At first I thought it was a problem with the program itself, but after checking the service logs, I did not find any errors in the program.
When checking the monitoring system, it was found that the CPU utilization of the server node had reached 100%, so it was no wonder that the program could no longer run. Moreover, it was found that there was more than one node with this situation, and several servers in the whole environment had 100% CPU utilization.
I. Viewing the process
Using the Top command to view the processes , you can see that the CPU utilization has run full. However, no abnormal processes are found in the process list.
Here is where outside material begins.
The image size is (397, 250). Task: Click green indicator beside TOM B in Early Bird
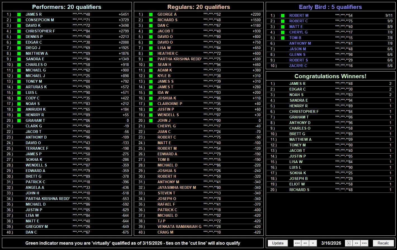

Except for some business programs that occupy more CPU, but the situation does not improve after shutting down.
II. Viewing network access
At this point, it was suspected that the machine had been compromised, so the following command was used to check the network connection.
netstat -an |grep ESTABLISHED
After looking at a few machines, it was found that the problematic machines all had an external network connection as shown below.
tcp 0 0 10.12.15.7:39410 86.107.101.103:7643 ESTABLISHED
Although each machine is connected to a different external IP address, the port number is uniformly 7643, and the address query reveals that they are all foreign addresses.
Since the servers in question do not have any foreign operations, it is certain that they have been invaded by a virus.
Third, view startup items
Use the following command to view the bootstrap entries
systemctl list-unit-files |grep enabled
In the startup items, I found a suspicious service named, which is suspected to be a virus. (Note: The service name of this virus is different in different machines, it is random. (Note: The name of the service varies from machine to machine and is randomized, but it is characterized by garbled codes with case or numbers.)
enabled
[email protected] enabled
enabled
enabled
enabled <-------
enabled
enabled
enabled
enabled
enabled
enabled
enabled
enabled
enabled
Check the startup status of the service and where the startup file is stored by using the following command.
systemctl status
Next, locate the startup file and view its contents.
$ cat /usr/lib/systemd/system/
[Unit]
Description=service
After=
[Service]
Type=simple
ExecStart=/bin/eWqAVtbn
RemainAfterExit=yes
Restart=always
RestartSec=60s
As you can see, the service calls a /bin/eWqAVtbn file at startup, which should be the execution file for the virus.
IV. Removal of viruses
After finding the virus file, we can now start to remove the virus.
Stop Virus Service
systemctl stop
systemctl disable
Delete related virus files
rm /bin/eWqAVtbn # Delete executable files
rm /usr/lib/systemd/system/ # Delete startup files
When the deletion is complete, restart the server.
After completing the above steps, the web link was viewed again and found to have disappeared. At the same time, the server CPU utilization returns to normal , and the virus is removed.
summarize
It is possible that the virus is a mining type of virus, which takes up machine resources for tasks and therefore causes CPU usage to skyrocket. Also, the virus is more cunning and has the following characteristics:
1. Hide your processes from being discovered by the TOP command.
2. Add bootstrap items to ensure that it will still take effect after restarting the server.
3. The file names are random and different on different machines, increasing the difficulty of troubleshooting.
Currently, viruses can be effectively removed by the methods documented in this document. Repeat poisonings have not been known to occur on treated machines.